PURPOSE: Next generation sequencing (NGS) often identifies multiple rare predicted-deleterious variants (RDVs) in different genes associated with a recessive disorder in a given patient. Such variants have been proposed to contribute to digenicity/oligogenicity or “tri-allelism”, or to act as genetic modifiers. METHODS: Using the recessive ciliopathy Joubert syndrome (JBTS) as a model, we investigated these possibilities systematically, relying on NGS of known JBTS genes in a large JBTS and two control cohorts. RESULTS: 65% of affected individuals had a recessive genetic cause, while 4.9% were candidates for di-/oligogenicity, harboring heterozygous RDVs in ≥2 genes, compared to 4.2–8% in controls (p = 0.66–0.21).
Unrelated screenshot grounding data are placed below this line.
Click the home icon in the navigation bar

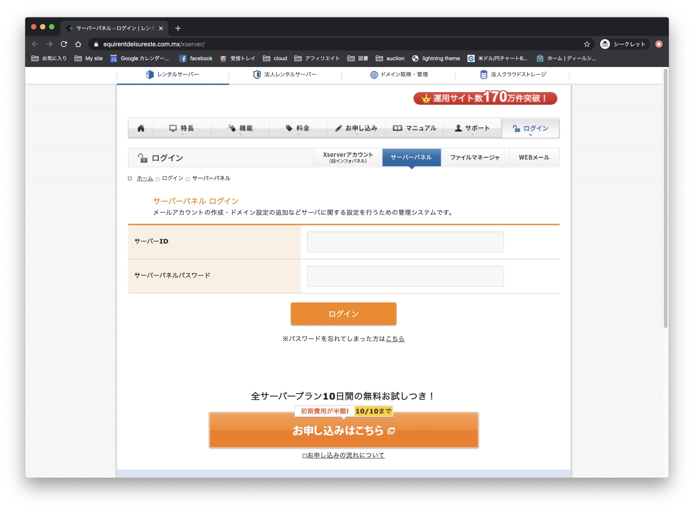point(141,128)
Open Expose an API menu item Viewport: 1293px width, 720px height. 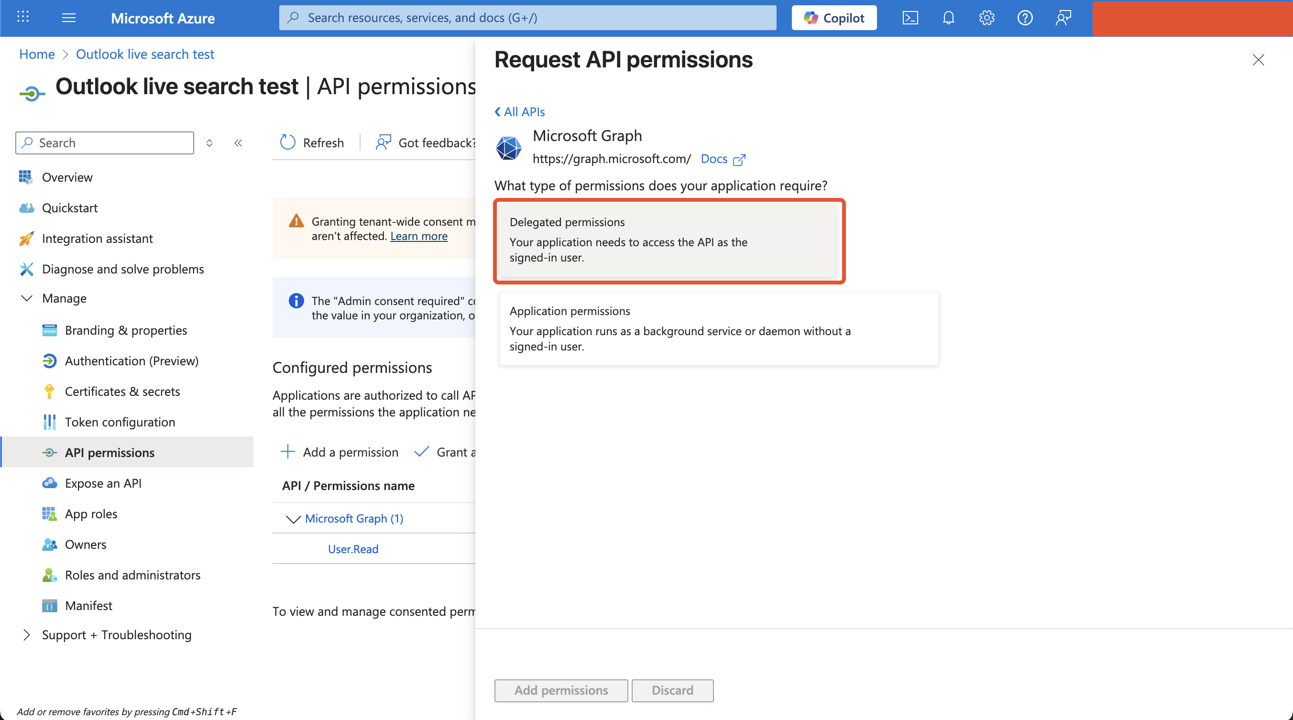(103, 483)
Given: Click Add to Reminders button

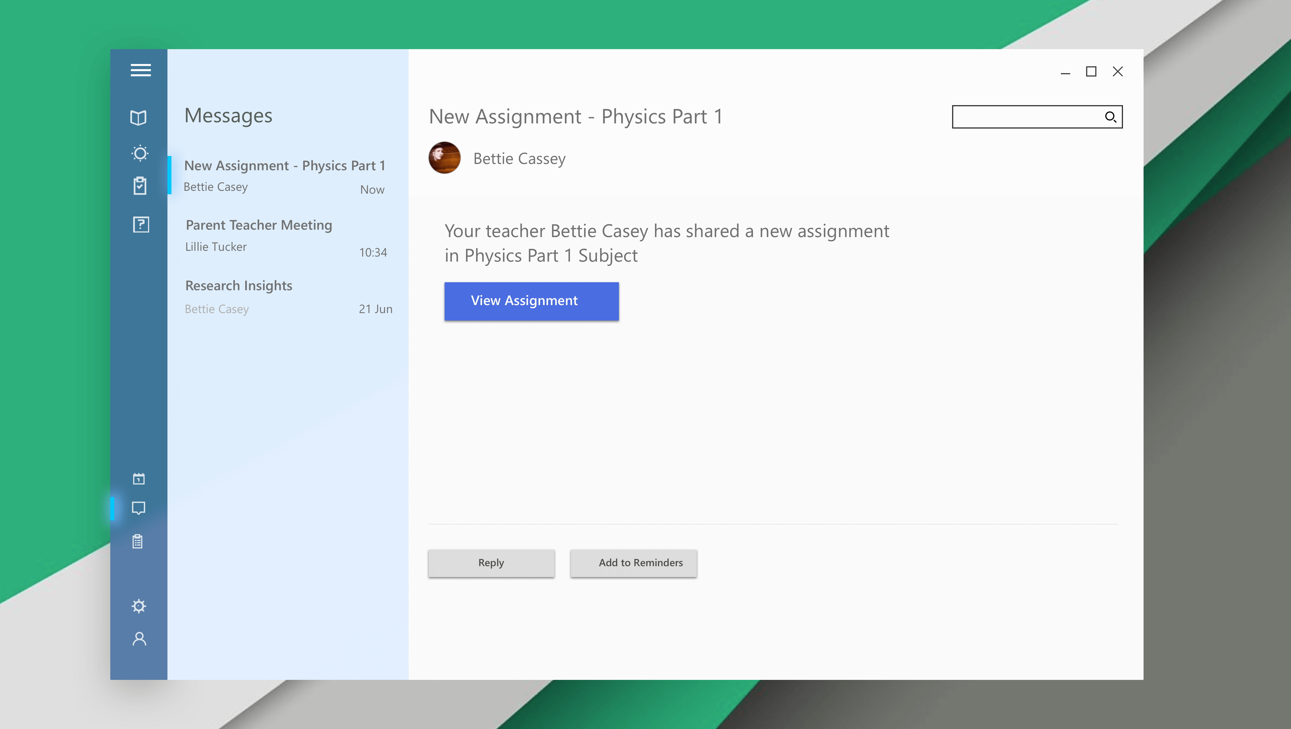Looking at the screenshot, I should click(633, 563).
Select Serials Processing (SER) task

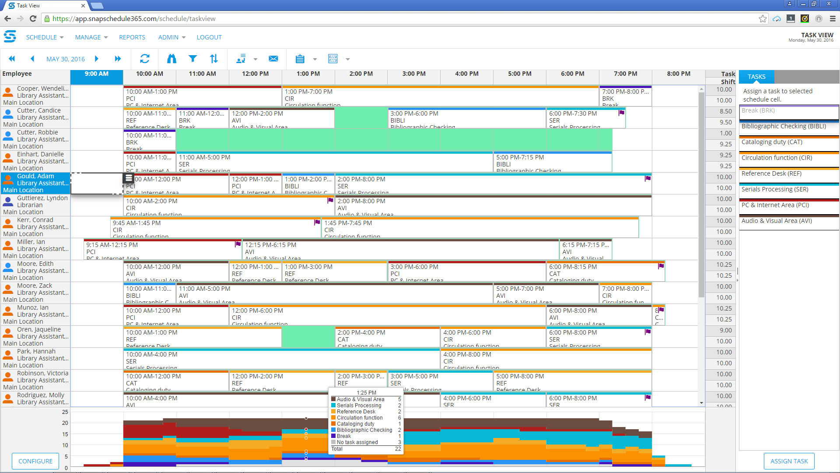point(774,189)
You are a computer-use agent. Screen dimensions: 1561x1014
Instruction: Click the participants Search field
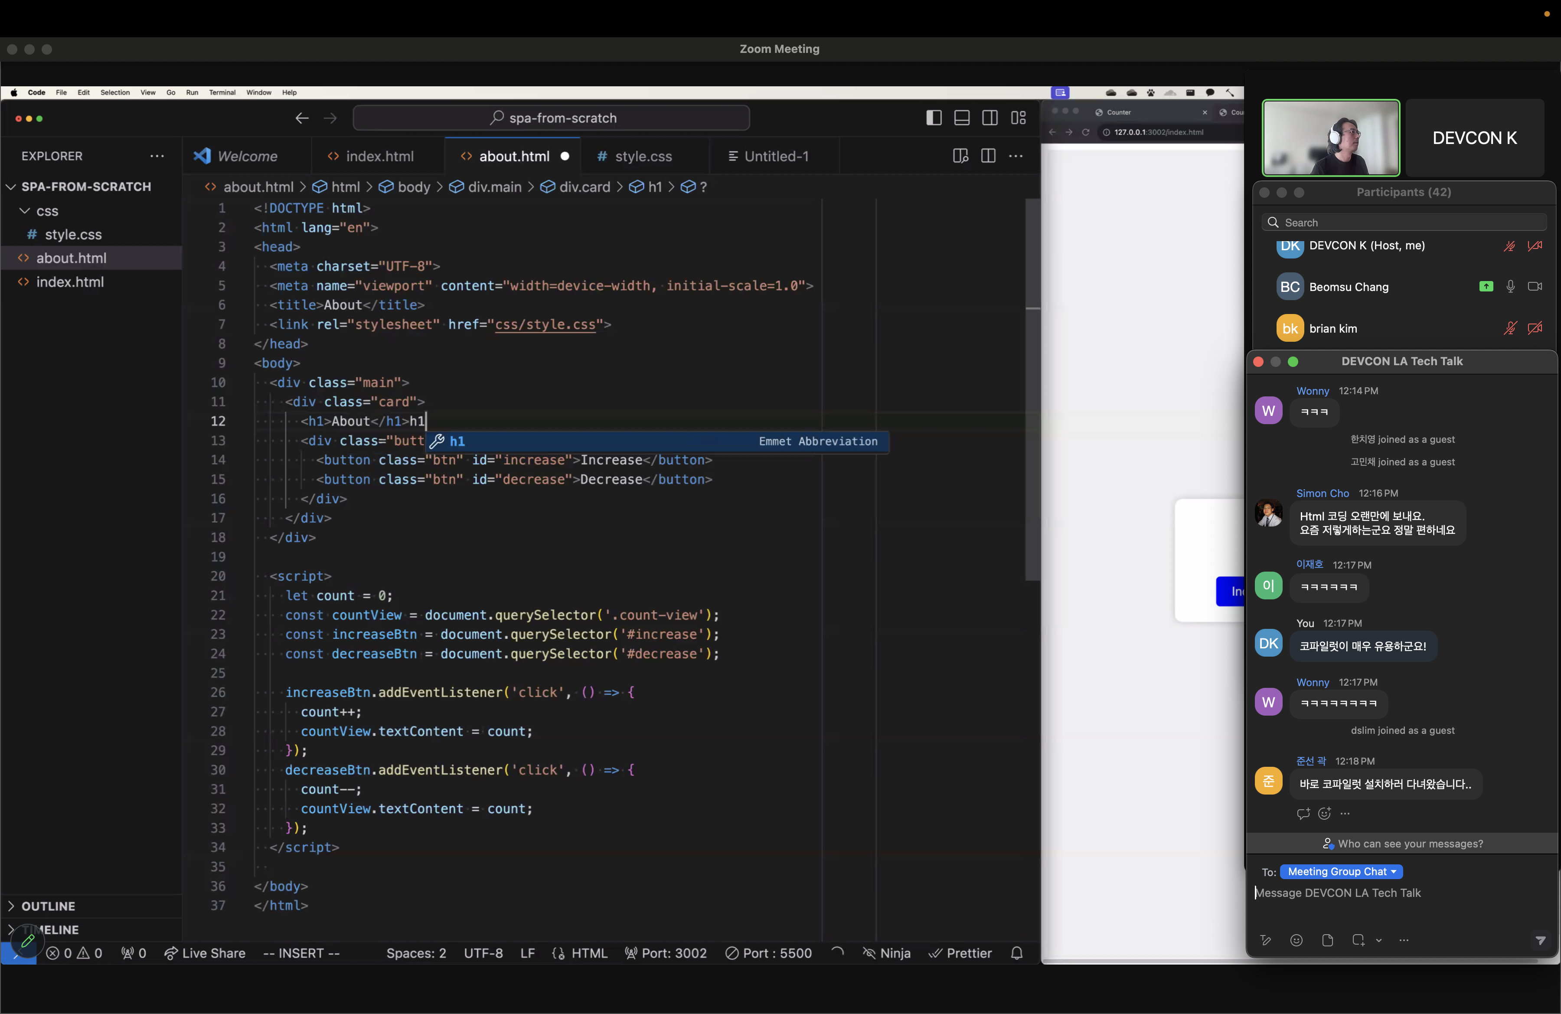click(1404, 222)
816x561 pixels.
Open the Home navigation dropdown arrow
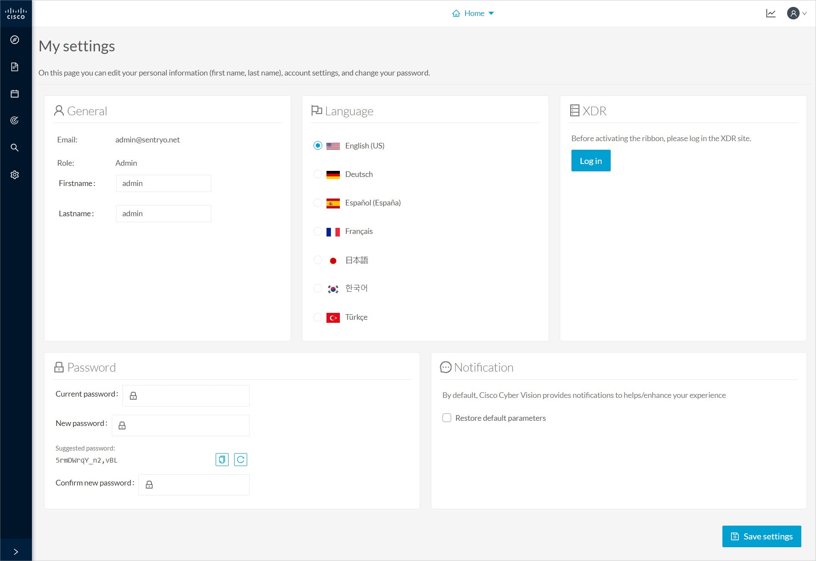491,13
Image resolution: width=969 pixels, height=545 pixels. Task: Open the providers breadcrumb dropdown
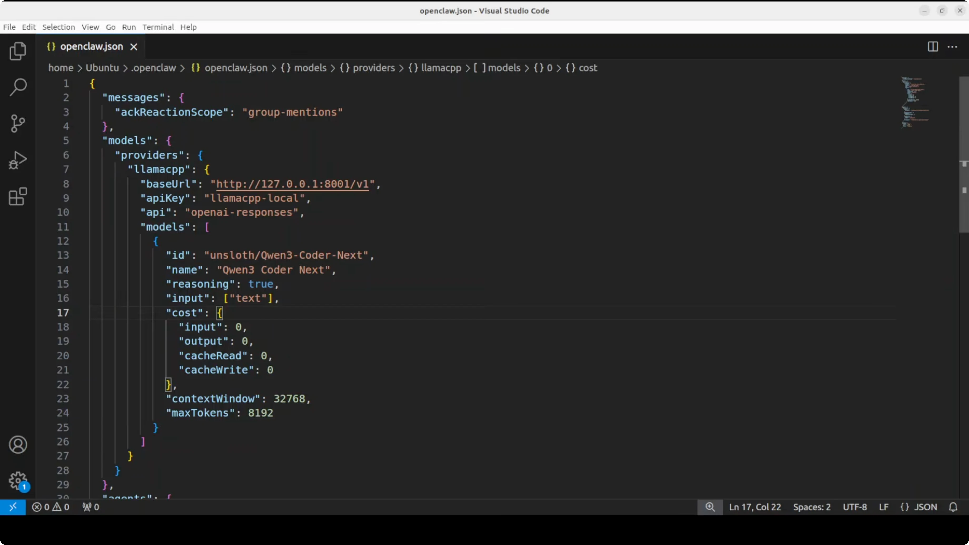tap(373, 68)
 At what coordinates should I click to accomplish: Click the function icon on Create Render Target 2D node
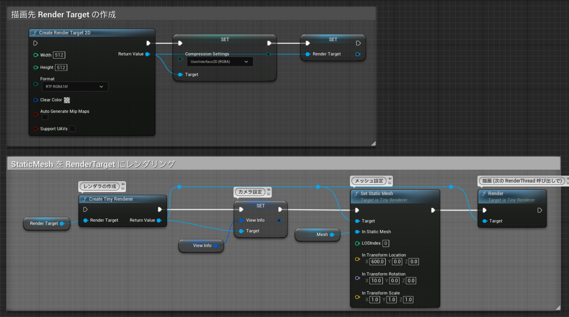[35, 33]
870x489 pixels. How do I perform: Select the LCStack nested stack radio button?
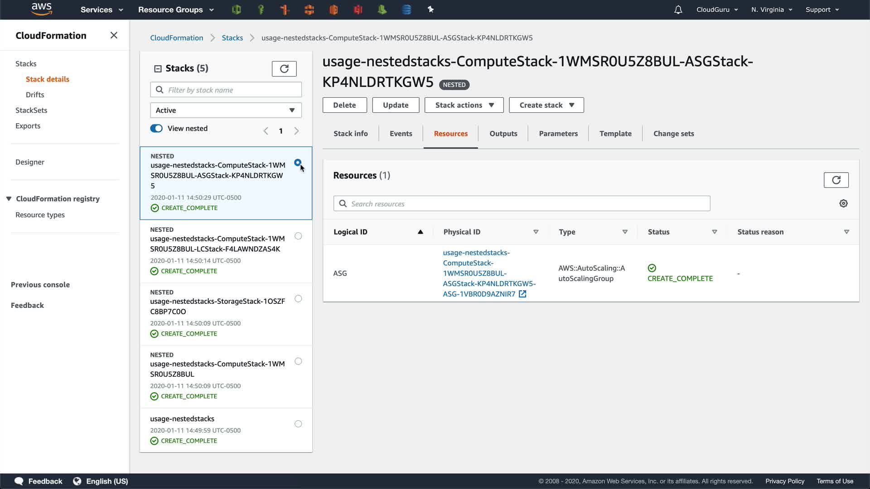298,236
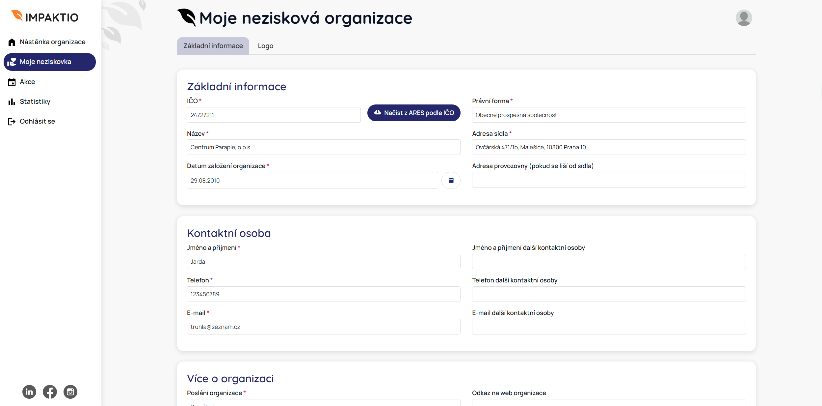Go to the Akce menu item

[x=27, y=82]
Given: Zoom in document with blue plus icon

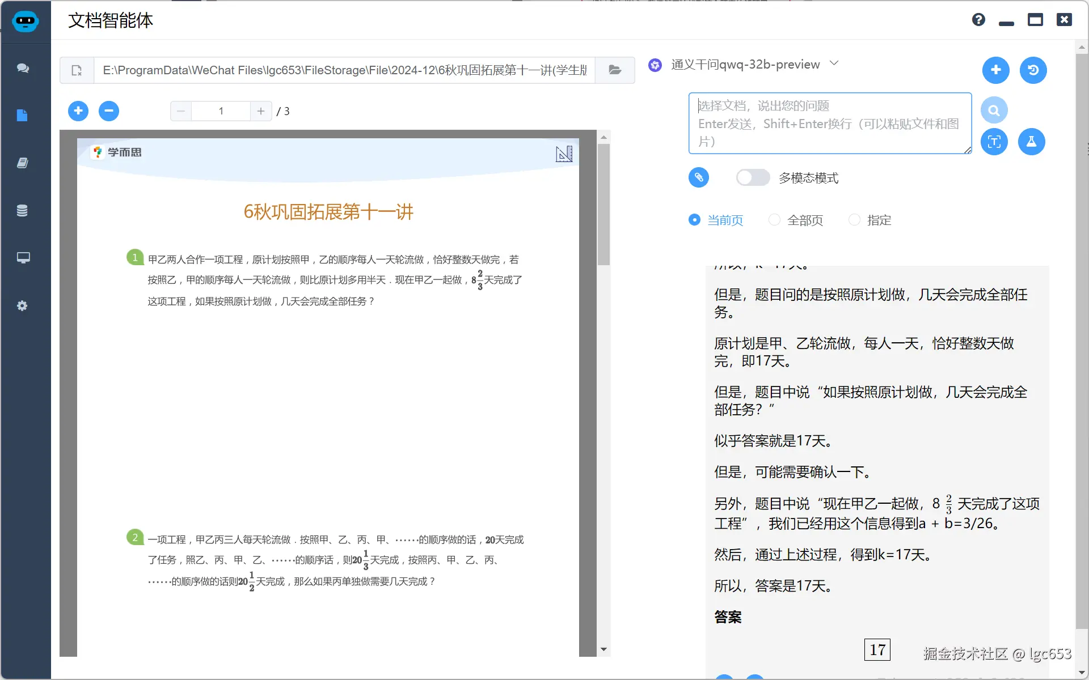Looking at the screenshot, I should click(x=78, y=111).
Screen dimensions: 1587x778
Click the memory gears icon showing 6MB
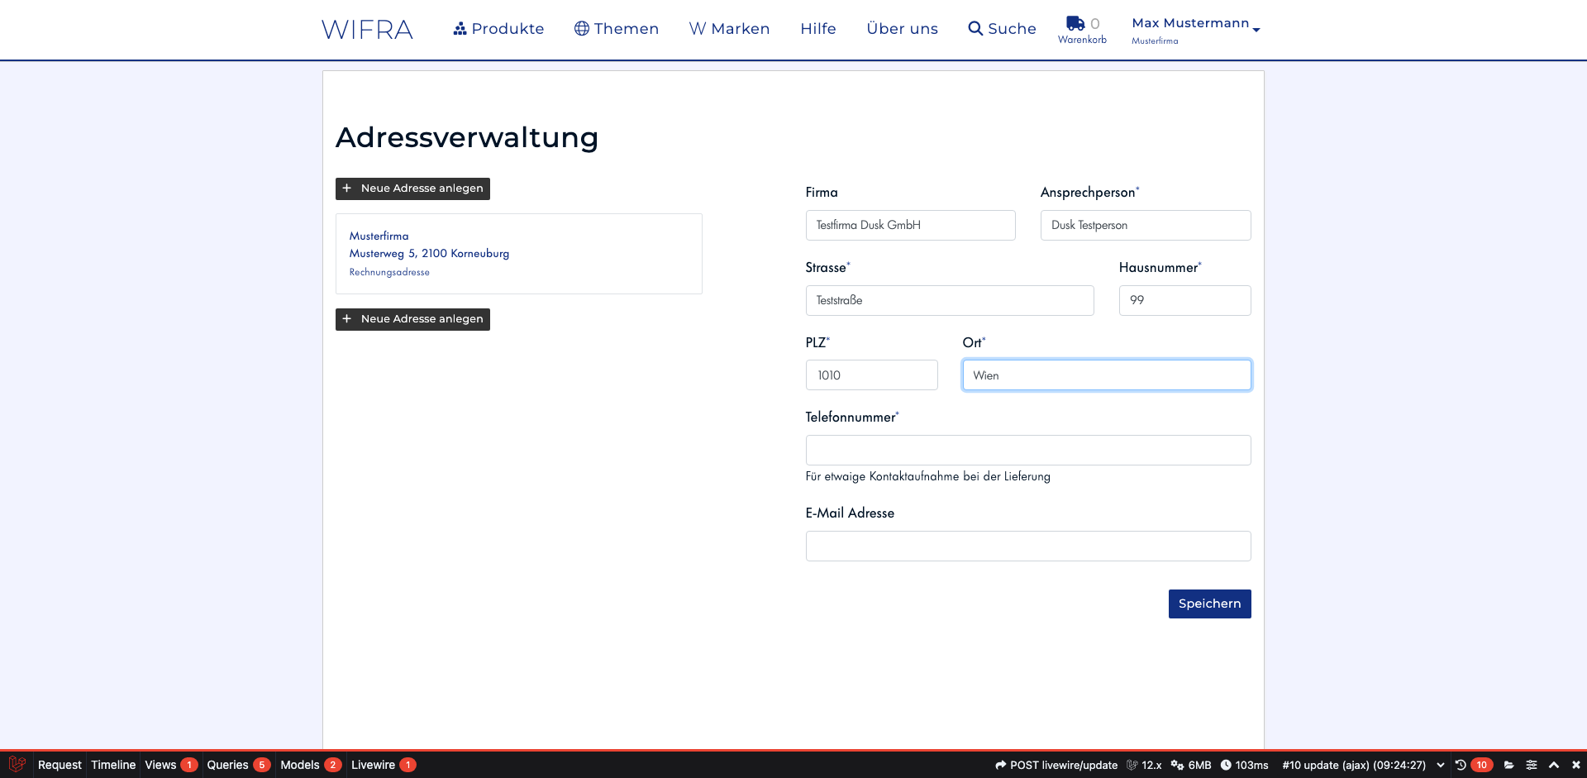(x=1177, y=765)
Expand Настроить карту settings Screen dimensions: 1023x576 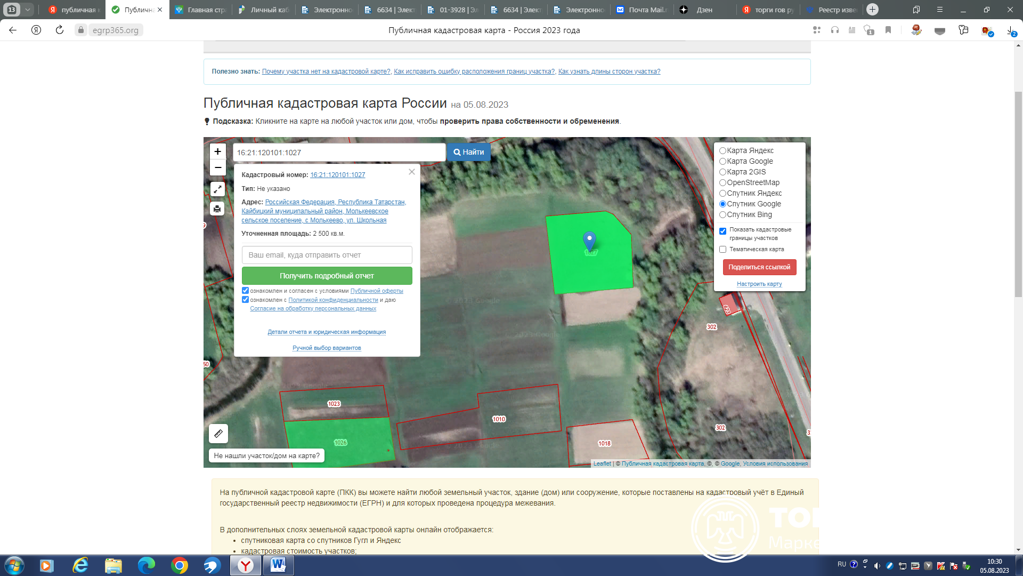point(759,284)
Based on ExAC allele frequencies, the probability of cumulating RDVs in any two JBTS genes is 9.3%. We found no support for “tri-allelism” as no unaffected siblings carried the same bi-allelic RDVs as their affected relative. 60% of individuals sharing identical causal RDVs displayed phenotypic discordance. While 38% of affected individuals harbored RDVs in addition to the causal mutations, their presence did not correlate with phenotypic severity. CONCLUSION: Our data offer little support for “tri-allelism” or digenicity/oligogenicity as clinically-relevant inheritance modes in JBTS. While phenotypic discordance supports the existence of genetic modifiers, identifying clinically-relevant modifiers remains challenging.